SECOND MOYEN DE CASSATION
IL EST FAIT GRIEF à l'arrêt infirmatif attaqué d'avoir dit fondé le licenciement de Mme G... prononcé pour faute grave par la société Sogères et d'avoir débouté la salariée de ses demandes au titre de la rupture du contrat de travail ;
AUX MOTIFS QUE la lettre de licenciement était rédigée ainsi : « vous avez eu à l'égard de votre collègue, M. V..., une attitude extrêmement déplacée notamment durant la semaine du 21 juillet 2010 (semaine d'absence des gérants) où vous avez profité d'être en face de lui pour placer votre pied entre ses jambes, ce qui l'a conduit à quitter précipitamment sa place afin d'échapper à votre attitude particulièrement stressante pour ce salarié. De même, vous avez profité notamment à partir du 11 août 2010 de la proximité existante, durant la préparation des entrées, avec ce même collègue pour lui toucher le sexe et vous frotter à lui, le mettant dans une situation extrêmement embarrassante. Votre comportement, de par sa multiplicité et les conséquences malsaines qu'il engendre sur le comportement et l'état d'esprit de votre collègue est inacceptable et relève de la faute grave » ; que la société Sogères verse aux débats trois attestations relatant les faits que Mme G... aurait commis : - une de M. V... qui indique que « pendant la semaine du 21 juillet au 28 juillet, Mme G... à l'heure du déjeuner de 11h à 11h30 s'est assise en face de moi et m'a touché le sexe avec son pied devant mes collègues. Cela m'a énervé et choqué, je voulais rentrer chez moi.

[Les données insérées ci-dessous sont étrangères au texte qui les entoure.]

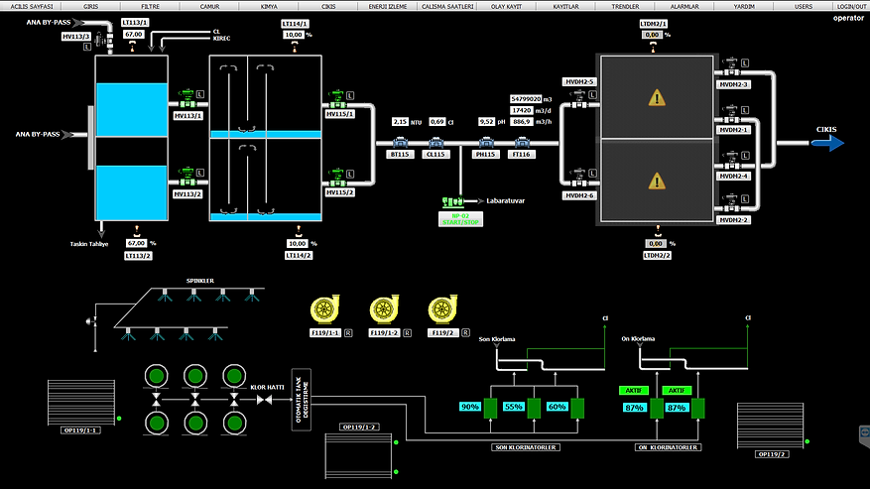Click the upper tank warning triangle
Image resolution: width=870 pixels, height=489 pixels.
click(x=656, y=97)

Le 11 août au début du ramadan, elle a commencé à me toucher le sexe avec sa main, ce jour là je travaillais à la légumerie, cela m'a énervé toute la journée et souvent elle s'est mise à côté de moi pour lâcher des gaz.
J'ai essayé de l'ignorer pour qu'elle me laisse tranquille », - une de Mme E... X... et une de M. I... L... qui décrivent les mêmes faits en inversant les dates ; que nonobstant cette inversion des dates, les faits décrits sont précis et situés dans le temps ; que Mme G... argue du fait qu'elle a demandé une confrontation avec M. V... qui était parti en congé pour deux mois et que son employeur n'a pas diligenté d'enquête concernant ces faits, préférant la licencier ; que le compte-rendu du CHSCT de la fin du mois de septembre 2010 mentionne qu'ayant appris les faits reprochés à Mme G..., deux des membres du comité ont demandé une enquête mais que la société n'y a pas répondu ; que néanmoins, les faits décrits par M. V... étaient récents et corroborés par deux témoins ; que dans ces conditions, une enquête ne se justifiait pas ; que les faits commis par Mme G... sont constitutifs d'une faute grave rendant impossible la poursuite du contrat de travail ;
ALORS QUE la gravité des faits commis par un salarié doit être appréciée in concreto, en fonction notamment de l'atmosphère régnant dans l'entreprise et des conditions dans lesquelles ce salarié exerce ses fonctions ; que la cour d'appel a constaté, d'une part, que Mme G... avait elle-même subi des attouchements de la part de son supérieur hiérarchique, M. C..., dont il n'a été ni établi ni même allégué qu'ils auraient été sanctionnés, et d'autre part, qu'elle avait été victime d'un harcèlement moral ; qu'en ne prenant pas ces circonstances en considération et en se limitant au strict examen des faits que Mme G... aurait fait subir à son collègue M. V..., la cour d'appel a privé sa décision de base légale au regard des articles L. 1234-1 et L. 1234-9 du code du travail.